Myślałem, że w tym filmie po prostu zaprezentuje się obecny stan wiedzy, a tymczasem jest to zbiór rozmaitych fantazji z rzadka tylko przeplatanych faktami. Jacyś pokątni "bibliści", pożal się Boże, duby smalone bredzą. Do tego jeszcze dołożyła się polska tłumaczka, która np. nie odróżnia "gematrii" od "geometrii" i myśli, że w Nowym Testamencie jest 27 ewangelii. Ani to mądre, ani nawet zabawne. Zainteresowanym radzę, by po prostu poczytali ewangelie apokryficzne, teksty z soboru w Nicei, to, co pisał Leonardo da Vinci itp. Nie dawajcie się nabrać cwaniaczkom, którzy oczywiście "oficjalny kościół" zawsze chętnie oskarżą o fałszerstwa, chciwość itp., a sami mieszając ludziom w głowach trzepią kaskę aż (im) miło!
Po pierwsze nie jest to wątek o książce Browna ani o filmie według książki Browna.

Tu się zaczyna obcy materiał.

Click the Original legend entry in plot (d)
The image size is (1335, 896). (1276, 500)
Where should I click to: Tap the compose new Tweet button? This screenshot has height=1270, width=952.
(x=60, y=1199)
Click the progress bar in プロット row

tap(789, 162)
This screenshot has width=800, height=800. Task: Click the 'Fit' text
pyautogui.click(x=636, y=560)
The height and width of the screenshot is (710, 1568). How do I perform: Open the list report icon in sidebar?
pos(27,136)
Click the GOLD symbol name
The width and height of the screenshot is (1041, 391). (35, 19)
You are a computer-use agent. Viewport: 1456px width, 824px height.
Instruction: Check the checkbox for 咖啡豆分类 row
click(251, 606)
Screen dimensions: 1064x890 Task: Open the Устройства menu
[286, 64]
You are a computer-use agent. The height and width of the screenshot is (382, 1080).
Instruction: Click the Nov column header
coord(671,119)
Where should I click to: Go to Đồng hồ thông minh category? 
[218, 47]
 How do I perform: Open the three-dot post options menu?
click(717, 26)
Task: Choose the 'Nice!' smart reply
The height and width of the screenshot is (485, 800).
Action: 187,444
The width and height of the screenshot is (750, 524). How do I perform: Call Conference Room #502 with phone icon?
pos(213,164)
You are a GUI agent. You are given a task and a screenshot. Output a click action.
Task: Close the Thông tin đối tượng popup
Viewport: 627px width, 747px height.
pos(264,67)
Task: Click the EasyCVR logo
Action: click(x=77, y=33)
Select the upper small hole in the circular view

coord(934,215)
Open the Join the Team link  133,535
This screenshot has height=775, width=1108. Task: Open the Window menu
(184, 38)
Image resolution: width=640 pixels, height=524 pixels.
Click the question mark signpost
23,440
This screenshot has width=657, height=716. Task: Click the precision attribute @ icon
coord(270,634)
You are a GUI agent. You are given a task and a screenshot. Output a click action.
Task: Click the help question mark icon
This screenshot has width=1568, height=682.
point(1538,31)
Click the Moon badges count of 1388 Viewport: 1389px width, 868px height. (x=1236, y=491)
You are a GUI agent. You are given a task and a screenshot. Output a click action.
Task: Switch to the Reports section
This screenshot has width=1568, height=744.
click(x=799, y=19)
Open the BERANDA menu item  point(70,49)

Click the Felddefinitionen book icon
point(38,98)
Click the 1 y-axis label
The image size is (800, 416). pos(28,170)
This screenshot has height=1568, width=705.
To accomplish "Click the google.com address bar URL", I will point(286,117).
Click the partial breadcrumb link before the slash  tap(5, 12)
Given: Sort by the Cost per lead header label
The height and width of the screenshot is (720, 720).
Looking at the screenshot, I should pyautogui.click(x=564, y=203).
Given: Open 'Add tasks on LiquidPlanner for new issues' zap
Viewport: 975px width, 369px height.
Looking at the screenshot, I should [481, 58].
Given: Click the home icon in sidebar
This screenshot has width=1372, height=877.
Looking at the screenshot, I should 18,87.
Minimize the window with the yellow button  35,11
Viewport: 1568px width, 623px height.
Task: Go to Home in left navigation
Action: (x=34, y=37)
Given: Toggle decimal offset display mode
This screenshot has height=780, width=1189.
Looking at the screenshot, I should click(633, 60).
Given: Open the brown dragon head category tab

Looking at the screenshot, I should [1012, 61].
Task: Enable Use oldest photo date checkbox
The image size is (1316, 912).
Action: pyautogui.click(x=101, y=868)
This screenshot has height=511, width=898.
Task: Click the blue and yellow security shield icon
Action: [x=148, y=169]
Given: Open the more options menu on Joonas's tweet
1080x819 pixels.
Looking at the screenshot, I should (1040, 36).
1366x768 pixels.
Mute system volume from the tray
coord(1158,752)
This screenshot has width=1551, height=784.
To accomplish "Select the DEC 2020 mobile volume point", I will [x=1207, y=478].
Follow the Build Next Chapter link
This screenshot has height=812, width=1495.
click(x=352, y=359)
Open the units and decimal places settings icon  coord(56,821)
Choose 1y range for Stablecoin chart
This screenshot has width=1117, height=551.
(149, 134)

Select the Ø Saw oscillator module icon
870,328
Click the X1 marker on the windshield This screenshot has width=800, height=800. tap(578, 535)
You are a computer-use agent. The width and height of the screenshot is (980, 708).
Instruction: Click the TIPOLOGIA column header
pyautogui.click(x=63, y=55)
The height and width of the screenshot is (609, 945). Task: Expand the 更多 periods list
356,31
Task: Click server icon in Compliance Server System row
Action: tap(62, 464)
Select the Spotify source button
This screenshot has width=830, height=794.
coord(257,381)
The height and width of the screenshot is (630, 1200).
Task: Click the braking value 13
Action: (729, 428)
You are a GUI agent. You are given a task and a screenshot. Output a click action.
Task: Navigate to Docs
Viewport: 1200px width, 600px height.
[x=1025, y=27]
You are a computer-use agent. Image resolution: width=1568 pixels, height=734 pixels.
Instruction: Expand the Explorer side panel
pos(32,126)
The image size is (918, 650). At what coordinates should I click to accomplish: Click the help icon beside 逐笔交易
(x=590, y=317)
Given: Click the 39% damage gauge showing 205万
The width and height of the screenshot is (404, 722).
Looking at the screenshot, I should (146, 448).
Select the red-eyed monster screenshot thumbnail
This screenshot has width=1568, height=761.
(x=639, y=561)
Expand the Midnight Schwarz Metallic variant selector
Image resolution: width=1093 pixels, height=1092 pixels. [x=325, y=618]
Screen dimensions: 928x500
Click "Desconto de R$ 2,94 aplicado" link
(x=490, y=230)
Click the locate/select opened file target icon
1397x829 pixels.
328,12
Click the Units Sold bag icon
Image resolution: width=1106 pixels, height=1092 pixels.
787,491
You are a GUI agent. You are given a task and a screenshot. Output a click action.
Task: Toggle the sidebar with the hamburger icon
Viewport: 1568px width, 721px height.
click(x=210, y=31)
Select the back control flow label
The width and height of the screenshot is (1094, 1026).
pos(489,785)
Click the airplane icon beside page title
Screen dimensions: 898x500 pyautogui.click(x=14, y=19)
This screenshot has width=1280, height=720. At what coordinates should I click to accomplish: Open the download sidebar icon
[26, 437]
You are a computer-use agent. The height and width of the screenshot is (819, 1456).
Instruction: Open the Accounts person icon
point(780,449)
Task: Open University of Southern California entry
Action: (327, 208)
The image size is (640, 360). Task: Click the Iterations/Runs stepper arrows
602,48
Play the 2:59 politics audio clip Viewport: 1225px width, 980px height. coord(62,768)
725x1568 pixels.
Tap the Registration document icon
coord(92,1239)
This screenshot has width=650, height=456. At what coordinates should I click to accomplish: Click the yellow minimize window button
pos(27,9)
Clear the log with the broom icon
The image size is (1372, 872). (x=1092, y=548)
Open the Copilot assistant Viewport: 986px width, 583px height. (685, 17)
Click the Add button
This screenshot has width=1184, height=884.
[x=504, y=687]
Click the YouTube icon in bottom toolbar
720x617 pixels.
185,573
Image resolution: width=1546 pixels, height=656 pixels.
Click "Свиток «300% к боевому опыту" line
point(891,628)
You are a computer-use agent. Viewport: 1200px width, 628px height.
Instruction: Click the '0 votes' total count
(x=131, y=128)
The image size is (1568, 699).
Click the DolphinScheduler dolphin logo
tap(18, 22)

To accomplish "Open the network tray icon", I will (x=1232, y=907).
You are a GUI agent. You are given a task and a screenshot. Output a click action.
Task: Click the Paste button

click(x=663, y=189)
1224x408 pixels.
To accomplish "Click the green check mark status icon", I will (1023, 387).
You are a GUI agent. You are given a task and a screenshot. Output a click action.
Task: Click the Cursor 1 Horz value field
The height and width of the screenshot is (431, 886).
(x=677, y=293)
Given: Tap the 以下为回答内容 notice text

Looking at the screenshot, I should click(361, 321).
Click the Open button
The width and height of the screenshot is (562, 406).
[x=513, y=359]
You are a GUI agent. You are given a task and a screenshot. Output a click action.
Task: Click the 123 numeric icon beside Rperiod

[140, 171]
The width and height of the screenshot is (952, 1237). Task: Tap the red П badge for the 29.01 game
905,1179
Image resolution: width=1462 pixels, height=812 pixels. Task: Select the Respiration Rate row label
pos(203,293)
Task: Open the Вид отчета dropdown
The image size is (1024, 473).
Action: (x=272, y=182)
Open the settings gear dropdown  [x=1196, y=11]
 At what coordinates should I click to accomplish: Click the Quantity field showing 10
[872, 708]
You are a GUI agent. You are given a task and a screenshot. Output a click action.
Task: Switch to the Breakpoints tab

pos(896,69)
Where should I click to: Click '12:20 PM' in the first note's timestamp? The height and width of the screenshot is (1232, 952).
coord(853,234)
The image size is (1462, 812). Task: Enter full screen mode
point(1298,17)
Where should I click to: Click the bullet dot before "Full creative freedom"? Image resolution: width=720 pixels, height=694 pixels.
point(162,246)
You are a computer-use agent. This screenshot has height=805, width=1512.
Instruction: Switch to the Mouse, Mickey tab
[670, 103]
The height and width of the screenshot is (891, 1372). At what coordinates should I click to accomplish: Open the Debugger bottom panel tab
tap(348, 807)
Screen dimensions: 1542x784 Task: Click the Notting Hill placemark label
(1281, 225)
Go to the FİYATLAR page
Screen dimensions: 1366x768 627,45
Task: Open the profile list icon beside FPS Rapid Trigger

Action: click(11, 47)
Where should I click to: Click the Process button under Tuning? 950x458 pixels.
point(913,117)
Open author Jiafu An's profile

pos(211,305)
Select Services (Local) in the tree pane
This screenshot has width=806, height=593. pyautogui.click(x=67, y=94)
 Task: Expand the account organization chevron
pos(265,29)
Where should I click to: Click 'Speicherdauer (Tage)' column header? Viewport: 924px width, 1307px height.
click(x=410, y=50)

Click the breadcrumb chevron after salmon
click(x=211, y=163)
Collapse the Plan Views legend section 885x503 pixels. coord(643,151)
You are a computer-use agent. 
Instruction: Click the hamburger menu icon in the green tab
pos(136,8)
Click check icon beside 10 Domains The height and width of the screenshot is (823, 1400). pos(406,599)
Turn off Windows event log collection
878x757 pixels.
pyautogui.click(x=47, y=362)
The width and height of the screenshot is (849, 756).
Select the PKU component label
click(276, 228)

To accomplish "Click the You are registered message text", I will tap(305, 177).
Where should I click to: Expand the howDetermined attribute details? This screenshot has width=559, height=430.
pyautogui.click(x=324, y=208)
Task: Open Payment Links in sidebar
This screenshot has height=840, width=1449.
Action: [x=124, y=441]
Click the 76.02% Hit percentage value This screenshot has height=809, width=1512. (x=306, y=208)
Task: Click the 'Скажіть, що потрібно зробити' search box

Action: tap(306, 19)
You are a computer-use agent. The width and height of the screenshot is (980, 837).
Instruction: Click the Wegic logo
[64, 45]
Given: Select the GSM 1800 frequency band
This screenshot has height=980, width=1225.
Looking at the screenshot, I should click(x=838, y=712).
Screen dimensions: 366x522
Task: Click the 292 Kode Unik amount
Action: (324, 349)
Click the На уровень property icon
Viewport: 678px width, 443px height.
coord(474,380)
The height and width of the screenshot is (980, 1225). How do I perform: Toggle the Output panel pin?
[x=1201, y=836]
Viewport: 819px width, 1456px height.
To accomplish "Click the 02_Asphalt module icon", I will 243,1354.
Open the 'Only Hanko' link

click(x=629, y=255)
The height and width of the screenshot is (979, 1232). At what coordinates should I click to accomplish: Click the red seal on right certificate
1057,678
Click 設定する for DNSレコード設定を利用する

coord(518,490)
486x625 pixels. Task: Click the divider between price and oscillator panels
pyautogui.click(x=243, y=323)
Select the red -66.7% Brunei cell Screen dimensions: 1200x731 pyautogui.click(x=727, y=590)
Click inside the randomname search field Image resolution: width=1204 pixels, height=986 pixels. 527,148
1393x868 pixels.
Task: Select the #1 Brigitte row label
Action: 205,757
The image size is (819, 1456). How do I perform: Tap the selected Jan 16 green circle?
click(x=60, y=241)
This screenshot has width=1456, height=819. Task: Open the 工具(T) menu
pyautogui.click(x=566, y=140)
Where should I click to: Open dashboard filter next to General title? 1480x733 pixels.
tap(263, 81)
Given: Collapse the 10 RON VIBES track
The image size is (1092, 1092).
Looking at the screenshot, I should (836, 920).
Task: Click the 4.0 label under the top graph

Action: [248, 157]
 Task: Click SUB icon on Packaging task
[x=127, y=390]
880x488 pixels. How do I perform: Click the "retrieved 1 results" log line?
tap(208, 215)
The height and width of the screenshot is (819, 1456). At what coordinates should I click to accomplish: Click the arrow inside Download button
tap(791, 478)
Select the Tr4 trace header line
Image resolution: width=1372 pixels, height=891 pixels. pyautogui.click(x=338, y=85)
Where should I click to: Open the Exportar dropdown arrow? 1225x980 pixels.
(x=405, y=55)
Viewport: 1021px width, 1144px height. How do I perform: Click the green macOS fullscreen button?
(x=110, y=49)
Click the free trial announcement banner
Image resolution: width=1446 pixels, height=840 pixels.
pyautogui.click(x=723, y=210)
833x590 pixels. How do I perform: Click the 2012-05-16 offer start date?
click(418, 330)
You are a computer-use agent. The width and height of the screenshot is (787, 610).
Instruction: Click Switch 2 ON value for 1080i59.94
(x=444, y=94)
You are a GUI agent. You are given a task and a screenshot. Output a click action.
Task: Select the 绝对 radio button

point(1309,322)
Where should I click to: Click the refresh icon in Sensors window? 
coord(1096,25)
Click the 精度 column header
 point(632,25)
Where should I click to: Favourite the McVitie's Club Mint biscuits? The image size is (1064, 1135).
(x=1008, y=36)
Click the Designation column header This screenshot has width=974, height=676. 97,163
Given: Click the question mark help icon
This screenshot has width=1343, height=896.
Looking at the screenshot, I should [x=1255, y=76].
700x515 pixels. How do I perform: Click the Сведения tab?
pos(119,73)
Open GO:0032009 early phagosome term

Po drugie, książka Browna nie jest w tym względzie "czystą fikcją". Jest tam wprost mowa o Kościele katolickim i jego historii oraz doktrynie, a nie na przykład o "sekcie pampilianów wierzących w wielkiego Bebo". Jest ona dokładnie w takim sensie oskarżeniem Kościoła, w jakim "Komu bije dzwon" Hemingwaya jest pochwałą jednej ze stron w wojnie domowej w Hiszpanii. I strona ta bardzo dobrze o tym wiedziała wydając tę powieść w masowych nakładach.